1885  Il 18 gennaio, a seguito di una nevicata di parecchi giorni, precipita sull'abitato di Balme una valanga che spazza via la casa del maestro comunale, sotterrandovi sette persone. Di queste solo tre saranno estratte ancora vive. Lo stesso giorno un'altra valanga cade a Molera uccidendo un adulto e un bambino e una terza seppellisce Chialambertetto.


- Il 6 agosto la scrittrice napoletana Maria Savi Lopez è a Balme per documentare le leggende e i racconti dei montanari.


1887  il 1°luglio viene terminata la strada tra Ala e Balme.
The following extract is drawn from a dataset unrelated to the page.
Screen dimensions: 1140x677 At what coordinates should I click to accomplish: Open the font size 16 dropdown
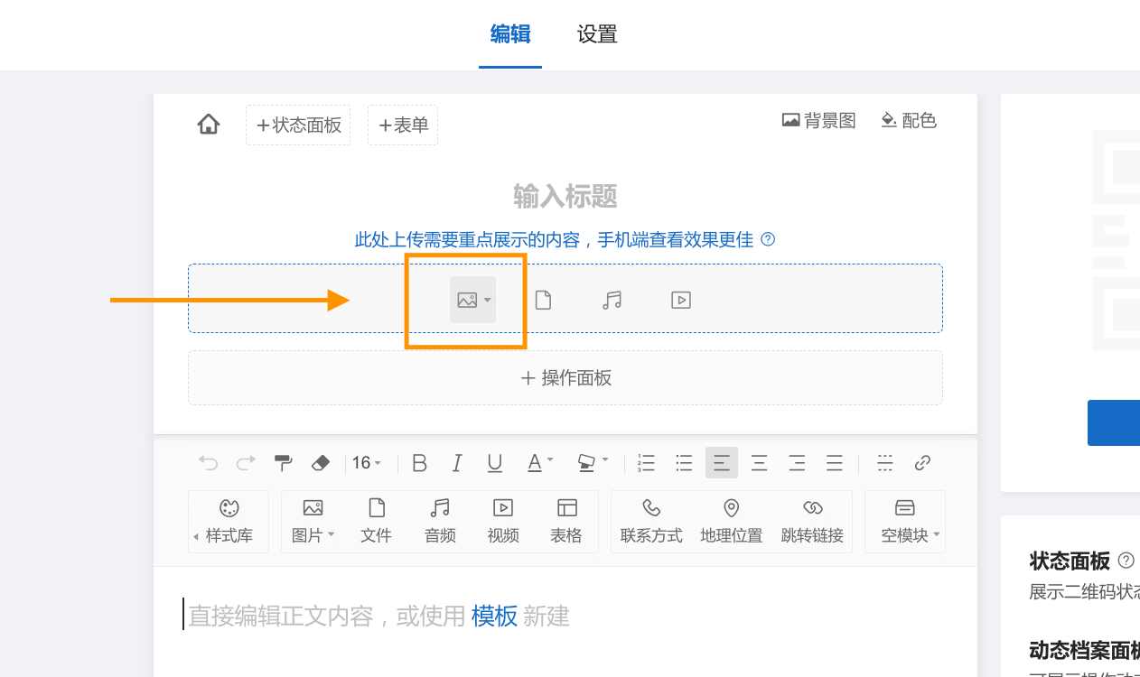(367, 463)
Verrà inaugurata il 17 luglio.


1888 Il 27 e 28 febbraio cadono parecchie valanghe senza recare danni.


1889 Il 28 settembre uno spaventoso incendio distrugge cinque case ai Cornetti.


1890  Tra il 14 e il 19 aprile nevicata quasi continua, con oltre 3 metri di neve al suolo ma nessuna valanga.


- L'8 luglio 1890 il direttore del”Fischietto” e disegnatore umorista Arturo Calleri “Caronte” visita la zona e lascia un suo disegno a ricordo del soggiorno.


- Il 4 agosto  Giosuè Carducci lascia la propria firma e una poesia sul registro dell'albergo “Camussot” dove si trova in villeggiatura.


- Il 18 agosto scompare sui ghiacciai del Monte Bianco Antonio Castagneri (Toni dei Tuni), tra le migliori guide alpine del suo tempo, autore di 43 prime ascensioni.


-Il 19 dicembre Guido Rey tiene una lunga e sentita commemorazione di Antonio Castagneri, in occasione della riunione della sezione del CAI di Torino.


1891  Una piena terribile rovina le campagne e allaga le case.


1892 Il 5 marzo alle 18,30 forte scossa di terremoto sussultorio della durata di circa 3 secondi.


1893 Apre l'albergo Reale (inizialmente chiamato “delle Alpi”).


- Ad ottobre l'aeronauta Charbonnet, in viaggio di nozze con la sposa ed un amico, urta col suo aerostato la parete est della Bessanese.


1896  Adolfo Kind e Stefano Roiti utilizzano per la prima volta in Italia gli sci in un escursione tra Balme e Pian della Mussa.


- Il 26 dicembre il Consiglio Comunale di Torino approva l'acquisizione delle sorgenti della Mussa.


1897 Viene ristrutturato il campanile.


Fine ‘800  Il pittore Angelo Garino dipinge la processione dell'Assunta traendo ispirazione da fotografie del 1898.


1899  Viene costruito l'Hotel Broggi al Pian della Mussa, non ancora raggiungibile dalla strada.


- L'8 di agosto viene inaugurato sulla Ciamarella un pilone dedicato alla Consolata e tre sacerdoti alpinisti vi celebrano la messa.